A SHARK hunting for planets

The detection of extra Solar planets is one of the most exciting scientific pursuits of modern Astronomy. Owing to the very demanding resolution and contrast required at the scientific images, it is a very challenging task to achieve with direct imaging. In fact, previous discoveries in this field have been possible mostly using non-direct imaging techniques, such as ‘transits’ and ‘radial velocity’ measurements, which revealed a large number of planets and planetary systems very different from the Solar one, improving our knowledge on the planets formation and evolution issue. The transit technique consists essentially in detecting, through very accurate photometry, the changes in the star flux due to the planet transit on the hosting star. The radial velocity technique is detecting instead the Doppler spectral line shift due to the periodic perturbation introduced by the rotating planet on the star position with respect to the observer.

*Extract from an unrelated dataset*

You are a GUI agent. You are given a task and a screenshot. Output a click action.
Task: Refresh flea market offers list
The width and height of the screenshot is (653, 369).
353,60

Such techniques have a few intrinsic limitations:

  • Both have a limited distance at which the planet detection is possible (a few astronomical units), radial velocity because the perturbation caused by the planet on the velocity is decreasing with the distance, transit because is less probable to have a transit along the line of sight if the planet is far away from the star.

  • Both have a limited sample of old and chromo spherically quiet stars to observe, otherwise the fluctuations on the flux would make the detection impossible.

  • The radial velocity technique is further limited to observe slowly rotating star, otherwise the intrinsic rotation would smear the lines in the spectrum decreasing the planet detectability.

  • Both have a limited capability of characterizing the discovered planet, the radial velocity giving only a lower limit to the planet mass and the transit giving only the planet radius.

Only recently, a combination of XAO with suitable diffraction (coronagraphs) and speckle subtraction techniques (angular differential imaging – ADI, spectral differential imaging – SDI and polarimetric differential imaging) made it possible to reach the correct regime for the detection of giant planets around young, nearby stars through ‘direct imaging’. The latter gives the possibility to observe planetary systems around stars in a wide range of masses and distances (the only limit being the resolving power of the telescope) and to characterize photometrically and spectroscopically the detected planets. In addition, the usage of a coronagraph to enhance the contrast between the hosting star and the planet increase the detection capability of the instrument.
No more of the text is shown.